Ontem, a reportagem da Tribuna percorreu um trecho de três quilômetros da Estrada do Ceboleiro, que contorna a praça de pedágio. Segundo lideranças, essa via existe há mais de 40 anos, ligando o Bairro do Ceboleiro, em Rolândia, ao centro do mesmo município. Há alguns anos, uma pequena passagem rural, que prolonga a via até o Parque Industrial de Arapongas, foi transformada por populares em estrada de chão. Esse prolongamento passa por trás da Expoara e se tornou uma alternativa para que os motoristas não passassem pelo pedágio de Arapongas.

Imagem ilustrativa da imagem Desbloqueada em protesto, Estrada do Ceboleiro tem fluxo intenso de veículos
Caminhoneiros usam desvio para "fugir" do pedágio em Arapongas (Foto: Sérgio Rodrigo)

O trecho em questão se inicia no meio da Rua Saracura do Mangue, no Parque Industrial araponguense. O percurso de 1,5 quilômetro de estrada de chão passa por entre torres de alta tensão, ladeia a linha férrea e oferece acesso a diversas propriedades rurais. Após o desbloqueio feito no sábado, o tráfego é intenso, sendo composto tanto por motos e veículos de passeio quanto por caminhões e carretas mais pesadas.

A estrada se tornou o centro da discussão do movimento Tarifa Zero depois de ter sido fechada. Em dezembro, um muro de mais de 1 quilômetro foi construído pela Viapar para evitar que os motoristas burlem a cobrança. Mas uma nova estrada foi construída na área de domínio da linha férrea, passando por fora do muro. Na semana passada, populares retiraram um monte de terra e entulho que bloqueava o acesso à estrada em Arapongas, liberando a passagem de todos os veículos. 
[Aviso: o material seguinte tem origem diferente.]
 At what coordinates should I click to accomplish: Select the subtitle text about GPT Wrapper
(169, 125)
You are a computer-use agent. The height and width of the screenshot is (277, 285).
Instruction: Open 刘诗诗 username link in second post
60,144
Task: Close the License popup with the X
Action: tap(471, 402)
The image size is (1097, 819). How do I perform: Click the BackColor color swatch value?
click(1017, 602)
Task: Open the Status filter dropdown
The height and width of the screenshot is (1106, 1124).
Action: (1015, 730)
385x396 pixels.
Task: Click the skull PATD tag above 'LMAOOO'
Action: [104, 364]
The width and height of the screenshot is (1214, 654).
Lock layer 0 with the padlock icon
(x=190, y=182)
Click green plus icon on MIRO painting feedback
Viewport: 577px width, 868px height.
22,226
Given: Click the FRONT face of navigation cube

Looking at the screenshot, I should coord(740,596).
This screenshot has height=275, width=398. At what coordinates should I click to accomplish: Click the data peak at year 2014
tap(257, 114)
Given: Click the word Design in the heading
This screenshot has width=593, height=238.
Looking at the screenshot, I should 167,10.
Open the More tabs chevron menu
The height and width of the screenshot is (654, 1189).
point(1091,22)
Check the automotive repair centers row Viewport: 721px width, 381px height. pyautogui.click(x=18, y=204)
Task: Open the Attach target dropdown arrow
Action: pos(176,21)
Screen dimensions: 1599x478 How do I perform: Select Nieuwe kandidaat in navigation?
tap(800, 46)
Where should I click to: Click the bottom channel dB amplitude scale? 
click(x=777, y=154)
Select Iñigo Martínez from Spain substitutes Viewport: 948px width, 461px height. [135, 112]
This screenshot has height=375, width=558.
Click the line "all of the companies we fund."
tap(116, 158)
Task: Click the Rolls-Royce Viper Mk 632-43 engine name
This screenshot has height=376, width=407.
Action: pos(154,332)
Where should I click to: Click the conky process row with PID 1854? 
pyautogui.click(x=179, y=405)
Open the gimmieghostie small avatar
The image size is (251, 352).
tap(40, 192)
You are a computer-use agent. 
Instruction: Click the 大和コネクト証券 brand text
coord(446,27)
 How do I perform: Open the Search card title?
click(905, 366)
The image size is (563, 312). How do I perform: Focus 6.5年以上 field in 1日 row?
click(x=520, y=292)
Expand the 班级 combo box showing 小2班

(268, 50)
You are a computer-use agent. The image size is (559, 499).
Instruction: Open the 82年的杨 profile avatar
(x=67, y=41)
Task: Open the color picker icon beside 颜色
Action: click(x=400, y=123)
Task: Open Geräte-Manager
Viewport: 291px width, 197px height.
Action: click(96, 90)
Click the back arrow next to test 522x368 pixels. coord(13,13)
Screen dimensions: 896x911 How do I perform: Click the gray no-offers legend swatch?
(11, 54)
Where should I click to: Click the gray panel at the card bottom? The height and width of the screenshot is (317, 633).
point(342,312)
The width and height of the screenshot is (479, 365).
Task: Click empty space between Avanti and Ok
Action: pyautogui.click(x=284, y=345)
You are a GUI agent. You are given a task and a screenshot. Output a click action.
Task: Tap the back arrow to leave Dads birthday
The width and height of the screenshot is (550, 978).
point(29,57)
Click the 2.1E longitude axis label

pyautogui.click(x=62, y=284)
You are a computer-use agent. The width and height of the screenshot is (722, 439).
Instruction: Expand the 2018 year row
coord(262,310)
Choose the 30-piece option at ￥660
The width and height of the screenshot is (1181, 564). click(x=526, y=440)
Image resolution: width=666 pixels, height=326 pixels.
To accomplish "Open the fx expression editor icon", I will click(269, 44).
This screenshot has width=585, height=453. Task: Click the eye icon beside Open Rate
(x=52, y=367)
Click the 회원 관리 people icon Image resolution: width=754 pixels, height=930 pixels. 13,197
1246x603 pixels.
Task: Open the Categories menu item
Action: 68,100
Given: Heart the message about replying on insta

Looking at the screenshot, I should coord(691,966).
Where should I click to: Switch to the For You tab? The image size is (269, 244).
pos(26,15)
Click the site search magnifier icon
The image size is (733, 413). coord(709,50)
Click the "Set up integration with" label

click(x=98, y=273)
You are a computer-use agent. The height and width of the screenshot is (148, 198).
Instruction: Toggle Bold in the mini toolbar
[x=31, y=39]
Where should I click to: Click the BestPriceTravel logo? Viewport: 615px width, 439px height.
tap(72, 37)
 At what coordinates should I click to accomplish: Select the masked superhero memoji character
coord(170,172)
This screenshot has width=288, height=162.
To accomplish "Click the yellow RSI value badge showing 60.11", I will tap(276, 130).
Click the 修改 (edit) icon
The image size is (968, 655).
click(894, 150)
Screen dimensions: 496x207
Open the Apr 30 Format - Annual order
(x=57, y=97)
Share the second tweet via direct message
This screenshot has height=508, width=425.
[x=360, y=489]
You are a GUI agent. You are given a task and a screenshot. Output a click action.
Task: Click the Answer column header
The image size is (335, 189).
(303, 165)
A estrada de chão termina na divisa entre os dois municípios. A partir daí, já em território rolandense, a via é asfaltada e segue por mais 1 quilômetro, passando pelo Bairro do Ceboleiro. Nesse ponto, o motorista pode tomar dois caminhos para retornar à BR-369. O primeiro, asfaltado, tem 500 metros e sai próximo a um posto de gasolina. O segundo, pavimentado com paralelepípedos, sai um pouco mais adiante, próximo ao viaduto de acesso a Rolândia, e tem pouco mais de 1 quilômetro. Este segundo acesso é o mais utilizado por quem trafega no sentido Rolândia-Arapongas. O desvio total possui em torno de 3 quilômetros.

MOVIMENTO
Ontem, o fluxo na estrada era intenso. O empresário araponguense Everton Correa é um dos que defendem a rota alternativa. “Tenho clientes em Rolândia e preciso ir sempre para lá. Pagar pedágio toda vez encarece muito os custos”, afirma. Caminhoneiros são os que mais veem vantagens na estrada, como o rolandense Edson Marchi. “Faço em torno de 25 viagens por mês nesta estrada. O gasto com pedágio chega a R$ 1,7 mil. Pagar tudo isso não tem condição. A Estrada do Ceboleiro é a alternativa que temos”, diz.
Moradora de uma propriedade rural próxima ao Bairro do Ceboleiro, a aposentada Idalina Pereira Torres conta que o movimento na estrada aumentou bastante. “Antes, não passava ninguém por aqui. Agora há um grande movimento. Eu entendo os motoristas. A situação está complicada para todos”.